Mood Music, Volume 2
June 9, 2012 1:57 AM   Subscribe

Days of music and ambient audio served up with no searching, little setup, and no subscription:

Previously mentioned, You Are Listening To has expanded its roster of city broadcasts to include Austin, Baltimore, Minneapolis, and more. Post intended as something of a sequel to this, previously.
posted by Bora Horza Gobuchul (16 comments total) 137 users marked this as a favorite
 
Here's 3:39 of awesome.
posted by R. Schlock at 2:44 AM on June 9, 2012


You Are Listening To is awesome. Is there a way to just get that audio stream premixed without keeping the site open, though? It'd be great for the reception area in my office...
posted by Joakim Ziegler at 3:02 AM on June 9, 2012 [1 favorite]


10 hours of Darth Vader breathing.
posted by ceribus peribus at 3:30 AM on June 9, 2012


I'm listening to the thunder and rain since it's nearly 95F here, and sear-your-eyeballs bright, and it's going to be many a month until I hear this in real life. Unless... well, we just keep stacking up more plants in every available spot outside our apartment, so I'm sort of hoping they will create their own ecosystem and spawn a ministorm or two. Until then, 75 minutes of YouTube thunder and rain is pretty nice, though it's totally confusing the dog.
posted by taz at 3:39 AM on June 9, 2012


awesome post man, been playing with the party cloud thing for ages.

+Fav
posted by Cogentesque at 3:40 AM on June 9, 2012


They should rename it to "Party Sunshine"...
posted by KMB at 3:54 AM on June 9, 2012


Those "Thunder and rain" and "Amazon" tracks remind me a lot of the Environments series of records that came out in the 70's. I had a couple of them, and really found them relaxing. The recording quality was exceptional and really showed-off a good stereo system.
posted by Thorzdad at 5:38 AM on June 9, 2012


Great post. Here's another you might enjoy: '9 Beet Stretch' is a recording of Ludwig van Beethoven's ninth symphony stretched to 24 hours, without pitch distortion. The stream was started on saturday may 7th, 2005, at 20h15 (the moment of sunset (local time) in Vienna, Austria, where Beethoven's ninth symphony was first performed, on may 7th, 1824).
posted by Dean358 at 6:08 AM on June 9, 2012 [2 favorites]


Sonos Terra is very, very much good yes. I'm going to pair it with the Mr. Rogers remix.

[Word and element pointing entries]
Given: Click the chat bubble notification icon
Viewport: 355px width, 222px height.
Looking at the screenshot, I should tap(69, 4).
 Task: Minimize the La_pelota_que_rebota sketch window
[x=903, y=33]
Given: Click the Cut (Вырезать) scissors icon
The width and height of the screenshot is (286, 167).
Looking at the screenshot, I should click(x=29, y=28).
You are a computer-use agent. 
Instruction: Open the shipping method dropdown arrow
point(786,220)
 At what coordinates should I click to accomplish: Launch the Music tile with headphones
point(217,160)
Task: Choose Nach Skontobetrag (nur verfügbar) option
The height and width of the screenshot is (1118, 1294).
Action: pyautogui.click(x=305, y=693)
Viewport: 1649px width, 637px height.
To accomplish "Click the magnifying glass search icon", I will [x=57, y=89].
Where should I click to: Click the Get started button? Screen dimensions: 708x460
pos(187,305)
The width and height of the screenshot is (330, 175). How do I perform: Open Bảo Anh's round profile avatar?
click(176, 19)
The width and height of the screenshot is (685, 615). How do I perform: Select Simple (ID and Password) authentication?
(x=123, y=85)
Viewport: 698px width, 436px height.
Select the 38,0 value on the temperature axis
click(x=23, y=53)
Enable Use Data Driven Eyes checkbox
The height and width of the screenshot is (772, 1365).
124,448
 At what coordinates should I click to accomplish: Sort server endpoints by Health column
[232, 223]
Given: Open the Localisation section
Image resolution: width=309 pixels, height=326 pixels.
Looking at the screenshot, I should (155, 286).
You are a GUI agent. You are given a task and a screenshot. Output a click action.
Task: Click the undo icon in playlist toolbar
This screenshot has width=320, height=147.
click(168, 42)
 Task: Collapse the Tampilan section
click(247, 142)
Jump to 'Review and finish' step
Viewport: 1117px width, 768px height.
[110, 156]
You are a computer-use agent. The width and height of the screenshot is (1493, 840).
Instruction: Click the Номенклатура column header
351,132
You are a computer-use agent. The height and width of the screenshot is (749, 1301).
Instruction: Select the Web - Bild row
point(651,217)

• [Short task 1]:
In the Mood Music thread, to what length is the Beethoven ninth symphony recording stretched?
• [Short task 2]:
Pick up the Mood Music thread after its final line and keep writing.

• [Right answer 1]:
24 hours

• [Right answer 2]:
posted by Lipstick Thespian at 6:09 AM on June 9, 2012


These are great...but I still like gomix.it, previously known as naturesoundsfor.me, for ambient sound. The creator keeps adding sounds to mix, so it's now not only possible to simulate a rainforest with an intermittent thunderstorm by a waterfall while lemurs occasionally shriek in the distance, but also Christmas morning while the children open presents and grandpa sits in the corner on his respirator. Relaxing!
posted by zylocomotion at 6:50 AM on June 9, 2012 [2 favorites]


resonance is really good at this. A stand alone app that’s free, has an interesting variety of sounds and effects, and you can add your own sounds.
posted by bongo_x at 8:33 AM on June 9, 2012 [1 favorite]


I have put the ambient Enterprise sounds on at work where we have to keep client privacy intact by using any number of promotional white noise makers branded with the names of anti-depressants (Yes, this is really a thing) when the exact same combination of canned ocean waves and bird calls has left me a highly ironic nervous wreck.

I don't even like Star Trek all that much, it's just that relaxing.
posted by Shadax at 8:47 AM on June 9, 2012 [3 favorites]


These things are great. To really work though they need to go on for hours and not loop. The brain otherwise picks it up as artificial.

There are sound artists who record pure nature sounds in very remote places at high fidelity and sell these recordings for a lot of money to a small group of connoisseur who can afford to collect them. The idea is that man-made sounds leak through (planes, distant rumbles etc..) so you have to go into very remote areas. Not many places in the lower 48 US states for example where pure sounds can be recorded, so it's costly and rare to get these recordings. It's easy to pick up man made sounds by looking at the signatures in the recording.
posted by stbalbach at 9:52 AM on June 9, 2012


"... and sell these recordings for a lot of money to a small group of connoisseur who can afford to collect them."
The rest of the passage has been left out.